だからこそ、それは時にナイフのように鋭く人の心を抉る。
人間が真偽や善悪でのみで判断できる生き物だったら、きっと苦しむことはないのだろう。
「わたくしの兄は騎士団に所属しております。いつ死んでもおかしくない仕事です。できることなら、危険の少ない部隊に所属してほしいと思っていますが、兄や兄の部隊がいなければ、この国は危険にさらされます。それは、あってはならないことです」
ある程度の人間は危険な仕事に就く必要がある。
その人たちがいなければ、国を存続できないからだ。
―――言い方悪いけど、必要な犠牲ってことだよね。
死にに行くわけではないが、一般人に比べて死亡率が高いのは事実だ。
実際、騎士団の人間は戦争時でなくとも、年に何十人かは命を落としている。
「エリアーナ様。エリアーナ様は、ユリアーナ様を誇るべきなのです。国のために命をかけられる妹君を、誇ってください。そしてユリアーナ様。あなたはもっと、自分を大切にしてくださいませ。あなたが死ぬと、悲しむ人がいることを、忘れないでください」
レティシア様の言葉は、正しい。
正しいからこそ、真っ直ぐだからこそ、人の心に響く。
「⋯⋯ごめんなさい。エリィ姉さん。エリィ姉さんが私のことを想っているのは、私が誰よりも分かってる。―――でも、ごめん。私は、きっとこれからも今回みたいな出来事に関わらなきゃいけない。もしかしたら⋯⋯死んじゃうかもしれない」
死なないなんて保証はない。
保証できないことを約束することは、できない。
「けど、私は一級魔術師だから、やらなきゃいけないの。

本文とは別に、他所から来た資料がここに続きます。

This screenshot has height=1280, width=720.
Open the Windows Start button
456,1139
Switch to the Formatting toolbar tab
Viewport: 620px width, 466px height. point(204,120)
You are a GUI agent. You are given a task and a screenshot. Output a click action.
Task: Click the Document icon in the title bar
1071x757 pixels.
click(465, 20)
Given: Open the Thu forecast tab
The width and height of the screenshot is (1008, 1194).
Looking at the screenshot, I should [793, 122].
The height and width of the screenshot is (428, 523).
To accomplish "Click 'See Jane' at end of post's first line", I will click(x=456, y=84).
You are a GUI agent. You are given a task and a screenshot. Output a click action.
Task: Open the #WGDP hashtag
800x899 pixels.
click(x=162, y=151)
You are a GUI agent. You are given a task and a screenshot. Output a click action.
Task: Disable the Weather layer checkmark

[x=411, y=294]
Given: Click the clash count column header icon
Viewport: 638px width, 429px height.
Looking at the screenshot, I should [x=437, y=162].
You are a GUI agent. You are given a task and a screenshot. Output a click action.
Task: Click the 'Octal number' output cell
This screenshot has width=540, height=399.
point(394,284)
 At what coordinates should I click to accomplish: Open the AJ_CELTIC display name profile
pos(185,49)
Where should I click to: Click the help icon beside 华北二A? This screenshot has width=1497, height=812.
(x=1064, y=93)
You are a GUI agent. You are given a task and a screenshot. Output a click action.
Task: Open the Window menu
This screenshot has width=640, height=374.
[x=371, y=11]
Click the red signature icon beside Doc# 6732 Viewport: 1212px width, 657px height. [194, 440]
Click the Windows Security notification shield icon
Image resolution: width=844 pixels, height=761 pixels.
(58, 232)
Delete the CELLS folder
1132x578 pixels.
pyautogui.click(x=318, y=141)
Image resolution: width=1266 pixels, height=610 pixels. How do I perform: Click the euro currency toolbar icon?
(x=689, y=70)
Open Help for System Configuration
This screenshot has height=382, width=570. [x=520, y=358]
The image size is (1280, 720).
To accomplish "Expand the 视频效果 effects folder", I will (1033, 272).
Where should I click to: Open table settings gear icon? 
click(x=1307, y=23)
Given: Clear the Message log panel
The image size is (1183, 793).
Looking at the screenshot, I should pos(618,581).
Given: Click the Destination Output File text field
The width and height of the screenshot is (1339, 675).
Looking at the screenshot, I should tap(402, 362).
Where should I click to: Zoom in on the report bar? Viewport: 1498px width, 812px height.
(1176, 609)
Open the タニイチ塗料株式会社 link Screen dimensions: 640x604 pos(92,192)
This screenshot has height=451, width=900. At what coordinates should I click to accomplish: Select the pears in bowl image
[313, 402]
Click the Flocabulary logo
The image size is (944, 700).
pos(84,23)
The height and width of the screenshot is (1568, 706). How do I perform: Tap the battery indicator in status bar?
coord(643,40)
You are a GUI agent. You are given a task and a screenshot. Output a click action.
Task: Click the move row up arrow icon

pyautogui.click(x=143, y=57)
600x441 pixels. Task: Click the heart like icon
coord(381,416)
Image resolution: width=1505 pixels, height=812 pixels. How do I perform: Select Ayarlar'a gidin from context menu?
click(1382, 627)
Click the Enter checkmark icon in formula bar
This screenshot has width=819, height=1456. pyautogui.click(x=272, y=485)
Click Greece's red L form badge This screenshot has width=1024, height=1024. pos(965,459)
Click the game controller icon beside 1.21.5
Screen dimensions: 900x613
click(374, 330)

危険なことでも、それが私に与えられた仕事ならやらなきゃいけない。たとえ、死にに行くようなものでも、私は―――〈氷上の魔術師〉ユリアーナ・リンドールは、やらなきゃいけない」
一級魔術師の肩書に大きな力を持つのは、実力と、与えられる任務が難しいからだ。
何かを得るには代償が伴う。
「だからごめん、エリィ姉さん」
私はエリィ姉さんを抱きしめた。
とても、温かかった。
「危なっかしい妹で、ごめん。何度も死にかけて、何度も心配かけて、ごめん」
「⋯⋯死んだら、許さないから」
「うん」
「絶対絶対、私より先に死んじゃダメだから」
「努力する」
「約束して」
「⋯⋯ごめんね」
「ユリィはずるいよ」
「ごめん」
「⋯⋯好きだよ、ユリィ。私は、ユリィが大好きなの」
「私もだよ、エリィ姉さん」
いつ死ぬかなんて分からない。
だからこそ、愛おしい。
この平穏な日常が永遠に続いてほしいと願う。
―――私は。
これから、どうなるのだろう。
先の見えない暗闇《みらい》に、今も、少しずつ進んでいる。
―――私は、エリィ姉さんより先に死んじゃうだろうな。
長生きしたいけど、私には敵が多すぎる。
厄介事はこれからどんどん増えるだろうし、今以上に忙しくなるだろう。
―――死ぬまでに、私はどれだけのものを大切な人に返せるだろう。
――――――――――――
補足/
エリアーナとレティシアがルームメイトなのは、学校側が気を使ったからです。公爵令嬢&未来の王族と一緒に同室で過ごせる強靭な精神をお持ちなお貴族様は、なかなかいないからです。